== MATERIALS PROVIDED ==

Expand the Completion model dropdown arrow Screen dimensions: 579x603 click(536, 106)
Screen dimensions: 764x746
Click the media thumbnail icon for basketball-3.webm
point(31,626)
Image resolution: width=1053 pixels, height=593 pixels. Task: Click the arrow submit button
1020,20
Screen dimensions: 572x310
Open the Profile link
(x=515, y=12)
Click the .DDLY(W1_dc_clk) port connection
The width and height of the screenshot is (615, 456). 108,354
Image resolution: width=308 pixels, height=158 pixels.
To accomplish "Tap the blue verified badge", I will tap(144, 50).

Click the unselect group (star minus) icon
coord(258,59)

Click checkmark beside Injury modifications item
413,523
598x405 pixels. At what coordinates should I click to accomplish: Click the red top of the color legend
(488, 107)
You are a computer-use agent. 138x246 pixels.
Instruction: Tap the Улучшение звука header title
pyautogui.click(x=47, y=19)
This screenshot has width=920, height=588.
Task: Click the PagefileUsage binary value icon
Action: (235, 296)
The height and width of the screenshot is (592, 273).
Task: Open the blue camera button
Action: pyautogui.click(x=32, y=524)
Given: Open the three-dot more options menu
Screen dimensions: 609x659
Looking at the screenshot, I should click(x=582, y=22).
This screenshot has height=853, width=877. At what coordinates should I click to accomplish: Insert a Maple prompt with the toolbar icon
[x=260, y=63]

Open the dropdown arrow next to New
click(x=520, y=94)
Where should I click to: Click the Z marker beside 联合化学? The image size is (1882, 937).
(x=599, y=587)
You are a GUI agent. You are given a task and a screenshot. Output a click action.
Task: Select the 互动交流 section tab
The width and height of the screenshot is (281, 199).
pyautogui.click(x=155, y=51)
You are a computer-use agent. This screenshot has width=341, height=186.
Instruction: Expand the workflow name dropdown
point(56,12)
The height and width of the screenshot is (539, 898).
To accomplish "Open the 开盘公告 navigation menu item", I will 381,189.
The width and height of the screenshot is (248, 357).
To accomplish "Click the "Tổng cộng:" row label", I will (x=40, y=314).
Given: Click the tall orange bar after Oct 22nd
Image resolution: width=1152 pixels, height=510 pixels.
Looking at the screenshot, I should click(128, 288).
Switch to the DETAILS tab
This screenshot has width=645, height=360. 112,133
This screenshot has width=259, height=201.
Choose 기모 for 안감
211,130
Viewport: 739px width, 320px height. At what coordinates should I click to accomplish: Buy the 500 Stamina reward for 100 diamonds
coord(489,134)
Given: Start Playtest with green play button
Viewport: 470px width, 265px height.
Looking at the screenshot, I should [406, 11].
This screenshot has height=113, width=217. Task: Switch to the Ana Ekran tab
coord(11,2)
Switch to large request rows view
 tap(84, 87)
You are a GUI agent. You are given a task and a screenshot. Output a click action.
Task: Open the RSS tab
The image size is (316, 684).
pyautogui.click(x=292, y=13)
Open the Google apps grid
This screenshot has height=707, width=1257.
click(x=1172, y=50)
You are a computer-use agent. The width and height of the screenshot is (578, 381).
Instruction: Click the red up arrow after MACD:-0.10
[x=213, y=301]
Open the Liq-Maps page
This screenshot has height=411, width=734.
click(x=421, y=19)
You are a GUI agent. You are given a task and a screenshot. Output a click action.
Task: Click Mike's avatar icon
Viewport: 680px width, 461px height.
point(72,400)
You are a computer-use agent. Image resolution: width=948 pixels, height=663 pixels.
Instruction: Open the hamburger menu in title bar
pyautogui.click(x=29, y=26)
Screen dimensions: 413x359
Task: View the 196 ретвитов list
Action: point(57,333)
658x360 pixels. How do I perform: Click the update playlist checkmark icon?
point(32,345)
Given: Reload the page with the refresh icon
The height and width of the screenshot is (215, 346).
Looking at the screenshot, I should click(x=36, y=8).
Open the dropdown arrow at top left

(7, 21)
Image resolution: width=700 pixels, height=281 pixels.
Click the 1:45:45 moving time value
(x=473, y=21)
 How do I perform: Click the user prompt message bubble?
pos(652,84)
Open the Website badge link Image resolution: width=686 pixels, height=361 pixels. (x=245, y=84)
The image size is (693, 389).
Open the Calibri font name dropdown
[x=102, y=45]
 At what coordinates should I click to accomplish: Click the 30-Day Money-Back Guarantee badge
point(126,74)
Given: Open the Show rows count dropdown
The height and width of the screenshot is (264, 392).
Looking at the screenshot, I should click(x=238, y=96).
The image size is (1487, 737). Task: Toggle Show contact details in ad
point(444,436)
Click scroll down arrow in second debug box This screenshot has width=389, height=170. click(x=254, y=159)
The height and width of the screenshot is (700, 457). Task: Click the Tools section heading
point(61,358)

===

*WORK REQUEST*
Retype the data. Keep every word as it stands.

*PROBLEM SOLUTION*
Expand the Completion model dropdown arrow Screen dimensions: 579x603 click(536, 106)
Screen dimensions: 764x746
Click the media thumbnail icon for basketball-3.webm
point(31,626)
Image resolution: width=1053 pixels, height=593 pixels. Task: Click the arrow submit button
1020,20
Screen dimensions: 572x310
Open the Profile link
(x=515, y=12)
Click the .DDLY(W1_dc_clk) port connection
The width and height of the screenshot is (615, 456). 108,354
Image resolution: width=308 pixels, height=158 pixels.
To accomplish "Tap the blue verified badge", I will tap(144, 50).

Click the unselect group (star minus) icon
coord(258,59)

Click checkmark beside Injury modifications item
413,523
598x405 pixels. At what coordinates should I click to accomplish: Click the red top of the color legend
(488, 107)
You are a computer-use agent. 138x246 pixels.
Instruction: Tap the Улучшение звука header title
pyautogui.click(x=47, y=19)
This screenshot has width=920, height=588.
Task: Click the PagefileUsage binary value icon
Action: (235, 296)
The height and width of the screenshot is (592, 273).
Task: Open the blue camera button
Action: pyautogui.click(x=32, y=524)
Given: Open the three-dot more options menu
Screen dimensions: 609x659
Looking at the screenshot, I should click(x=582, y=22).
This screenshot has height=853, width=877. At what coordinates should I click to accomplish: Insert a Maple prompt with the toolbar icon
[x=260, y=63]

Open the dropdown arrow next to New
click(x=520, y=94)
Where should I click to: Click the Z marker beside 联合化学? The image size is (1882, 937).
(x=599, y=587)
You are a GUI agent. You are given a task and a screenshot. Output a click action.
Task: Select the 互动交流 section tab
The width and height of the screenshot is (281, 199).
pyautogui.click(x=155, y=51)
You are a computer-use agent. This screenshot has width=341, height=186.
Instruction: Expand the workflow name dropdown
point(56,12)
The height and width of the screenshot is (539, 898).
To accomplish "Open the 开盘公告 navigation menu item", I will 381,189.
The width and height of the screenshot is (248, 357).
To accomplish "Click the "Tổng cộng:" row label", I will (x=40, y=314).
Given: Click the tall orange bar after Oct 22nd
Image resolution: width=1152 pixels, height=510 pixels.
Looking at the screenshot, I should click(128, 288).
Switch to the DETAILS tab
This screenshot has width=645, height=360. 112,133
This screenshot has width=259, height=201.
Choose 기모 for 안감
211,130
Viewport: 739px width, 320px height. At what coordinates should I click to accomplish: Buy the 500 Stamina reward for 100 diamonds
coord(489,134)
Given: Start Playtest with green play button
Viewport: 470px width, 265px height.
Looking at the screenshot, I should [406, 11].
This screenshot has height=113, width=217. Task: Switch to the Ana Ekran tab
coord(11,2)
Switch to large request rows view
 tap(84, 87)
You are a GUI agent. You are given a task and a screenshot. Output a click action.
Task: Open the RSS tab
The image size is (316, 684).
pyautogui.click(x=292, y=13)
Open the Google apps grid
This screenshot has height=707, width=1257.
click(x=1172, y=50)
You are a computer-use agent. The width and height of the screenshot is (578, 381).
Instruction: Click the red up arrow after MACD:-0.10
[x=213, y=301]
Open the Liq-Maps page
This screenshot has height=411, width=734.
click(x=421, y=19)
You are a GUI agent. You are given a task and a screenshot. Output a click action.
Task: Click Mike's avatar icon
Viewport: 680px width, 461px height.
point(72,400)
You are a computer-use agent. Image resolution: width=948 pixels, height=663 pixels.
Instruction: Open the hamburger menu in title bar
pyautogui.click(x=29, y=26)
Screen dimensions: 413x359
Task: View the 196 ретвитов list
Action: point(57,333)
658x360 pixels. How do I perform: Click the update playlist checkmark icon?
point(32,345)
Given: Reload the page with the refresh icon
The height and width of the screenshot is (215, 346).
Looking at the screenshot, I should click(x=36, y=8).
Open the dropdown arrow at top left

(7, 21)
Image resolution: width=700 pixels, height=281 pixels.
Click the 1:45:45 moving time value
(x=473, y=21)
 How do I perform: Click the user prompt message bubble?
pos(652,84)
Open the Website badge link Image resolution: width=686 pixels, height=361 pixels. (x=245, y=84)
The image size is (693, 389).
Open the Calibri font name dropdown
[x=102, y=45]
 At what coordinates should I click to accomplish: Click the 30-Day Money-Back Guarantee badge
point(126,74)
Given: Open the Show rows count dropdown
The height and width of the screenshot is (264, 392).
Looking at the screenshot, I should click(x=238, y=96).
The image size is (1487, 737). Task: Toggle Show contact details in ad
point(444,436)
Click scroll down arrow in second debug box This screenshot has width=389, height=170. click(x=254, y=159)
The height and width of the screenshot is (700, 457). Task: Click the Tools section heading
point(61,358)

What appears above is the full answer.